Недавно я списался с одним из самых выдающихся современных семиологов и философов языка — известным бахтиноведом Аугусто Понцио. В последнем выпуске англоязычного интернационального журнала “Семиотика” он, совместно с собственной незалежной подпругой Сьюзан Петрилли (один из московских бахтинистов как-то заметил: жаль, что в Италии если кто и пишет о Бахтине, то это какой-нибудь немощный поццо или, не приведи Господь, педрилли…), опубликовал пространную статью о истории изучения “биосемиотики”, где, в частности, обмолвился: дескать, жаль, что известный текст Бахтина “О Витализме” опубликован под именем Канаева… Ну вот, подумалось мне, прибавилось “девтероканонических текстов”… Я был изрядно удивлен: Канаев — профессиональный биолог, пишет вполне биологический текст — “О Витализме”; все сходится, к чему здесь Бахтин?? А к тому, поясняет Понцио, что в это время Бахтины жили на квартире у Канаева и “из благодарности” М.М. решил написать этот текст. Приплетен был даже известный текст Вагинова, описывающий философа и его “девочку-жену”, вроде бы относящийся к тому же времени. Мне все эти обиняки на проталинках показались на удивленье нестрогими, притянутыми синьором Понцио за уши с очевидной целью — привнести несчастного Бахтина в “биосемиотику” (любопытную дисциплину покойного Томаса Себеока, памяти которого и посвящался этот том журнала). Ясно проявлялась старая (не старее, впрочем, второго выпуска журнала НЛО) тезисность Сергея Бочарова, безапелляционно утверждавшая те же регистры техник понимания текста О витализме. Я написал Понцио невероятно вежливое письмо, где на “изысканном” английском выразил свои сомнения по поводу столь ОДНОЗНАЧНОГО вывода, делаемого Аугусто в этой статье, — а он, по сути, утверждал следующее: “Статья О витализме, опубликованная под именем Канаева, на самом деле писалась Бахтиным”. Единственной куртуазной вольностью, которую я себе позволил, было смехотливое замечание о том, что наука известного “биосемиолога” Томаса Себеока была в лотмановских кругах изящно переименована в “себеотику”.

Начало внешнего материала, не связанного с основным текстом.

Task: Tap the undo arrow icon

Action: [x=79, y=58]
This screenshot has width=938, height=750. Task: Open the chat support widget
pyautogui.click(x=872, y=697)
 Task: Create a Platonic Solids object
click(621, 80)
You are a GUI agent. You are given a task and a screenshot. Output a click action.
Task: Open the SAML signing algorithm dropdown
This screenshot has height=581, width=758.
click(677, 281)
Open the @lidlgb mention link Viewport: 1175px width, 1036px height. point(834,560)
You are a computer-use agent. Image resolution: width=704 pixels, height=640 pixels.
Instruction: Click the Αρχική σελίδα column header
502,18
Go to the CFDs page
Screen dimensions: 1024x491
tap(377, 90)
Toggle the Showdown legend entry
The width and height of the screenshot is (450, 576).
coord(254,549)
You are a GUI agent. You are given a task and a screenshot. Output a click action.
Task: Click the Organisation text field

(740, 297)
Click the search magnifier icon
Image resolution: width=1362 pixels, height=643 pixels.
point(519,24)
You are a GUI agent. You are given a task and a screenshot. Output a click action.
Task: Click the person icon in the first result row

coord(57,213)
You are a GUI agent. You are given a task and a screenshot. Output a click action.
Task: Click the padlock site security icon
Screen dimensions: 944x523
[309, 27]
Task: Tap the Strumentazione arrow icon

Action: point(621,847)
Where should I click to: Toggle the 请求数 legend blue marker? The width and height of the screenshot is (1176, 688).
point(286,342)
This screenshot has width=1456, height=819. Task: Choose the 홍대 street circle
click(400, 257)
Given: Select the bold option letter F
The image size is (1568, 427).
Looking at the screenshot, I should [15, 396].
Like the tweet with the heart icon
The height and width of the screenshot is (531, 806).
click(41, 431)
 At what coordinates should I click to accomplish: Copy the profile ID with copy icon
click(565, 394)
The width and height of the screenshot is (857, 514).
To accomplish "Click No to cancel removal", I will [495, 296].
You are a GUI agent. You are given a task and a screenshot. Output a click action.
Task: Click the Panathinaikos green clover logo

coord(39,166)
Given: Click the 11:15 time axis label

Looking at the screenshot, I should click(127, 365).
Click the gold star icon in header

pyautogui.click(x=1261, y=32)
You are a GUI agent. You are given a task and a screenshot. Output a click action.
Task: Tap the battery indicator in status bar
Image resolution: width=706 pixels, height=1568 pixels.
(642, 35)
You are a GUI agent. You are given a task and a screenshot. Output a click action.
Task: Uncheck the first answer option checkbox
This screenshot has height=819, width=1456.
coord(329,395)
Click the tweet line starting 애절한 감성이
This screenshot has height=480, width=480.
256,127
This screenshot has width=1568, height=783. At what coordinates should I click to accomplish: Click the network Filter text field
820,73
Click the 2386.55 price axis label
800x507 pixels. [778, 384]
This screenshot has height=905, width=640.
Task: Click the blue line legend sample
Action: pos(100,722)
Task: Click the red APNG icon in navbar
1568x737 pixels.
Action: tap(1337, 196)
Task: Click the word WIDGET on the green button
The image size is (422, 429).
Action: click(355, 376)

В ответ я получил письмо, написанное по-итальянски с французскими вкраплениями, где Понцио цитировал эсотерическую французскую эпистолу Сергея Бочарова, указывающую на авторство Бахтина. Но дело не в этом. Письмо Понцио начиналось — “Шалом Вам, ой пардон, Шарон… Хо-хо… Ох, и Джордж Буш, все никак не находящий доказательств Саддамовой вины… Вот Вам мое доказательство…”
Я накапал шприц смертоносного яду и ответил ему на одиннадцати языках, мультилингвальным шрифтом (в составлении этого мне помогали мои друзья Маруся Климова, Михаэль Швенен, Мервин Луис). Помимо содержательных возражений, кои я опускаю, замечу лишь, что завершил я письмо передачей пламенеющего сердечного (Cor Ardens) привета от бессмертных бойцов Еврейской бригады всем бывшим и нынешним агентам Дуче и актуальным субъектам мафиозного футболо-миланского иzбранного на царство премьера (почти поддерживающего, кстати, Буша в его прогрессивных начинаниях в Ираке), с которым почтенному профессору Поццо придется жить всю оставшуюся жизнь свою, как и с Козой Нострой, которая, как иzвестно, бессмертна.
Привожу я этот казус академической коммуникации двух незнакомых друг другу, разновозрастных людей в качестве ярчайшего иллюстрирования той ужасающей и убийственно безнадежной ситуации, в которой погрязли и свински пребывают так называемые европейские интеллектуалы: арабофилия, застарелый антисемитизм, злокачественно суицидальные позывы, сильнейшие рецидивы анальной стадии (их несмазочно ебут, а им все сладше — арабов все прибывает; Марсель, Роттердам — эти приморские точки уже ТОТАЛЬНО арабские, они прибывают как неисчислимые крысы — с крысами же — в трюмах кораблей-большегрузов, и ничего здесь не попишешь: не выдворять же их обратно, в самом деле, — у нас же Гуманизм, ядрена вошь, бесконечная радость близости с Другим. Но — лиха (демографическая) беда начала; будет же еще веселее.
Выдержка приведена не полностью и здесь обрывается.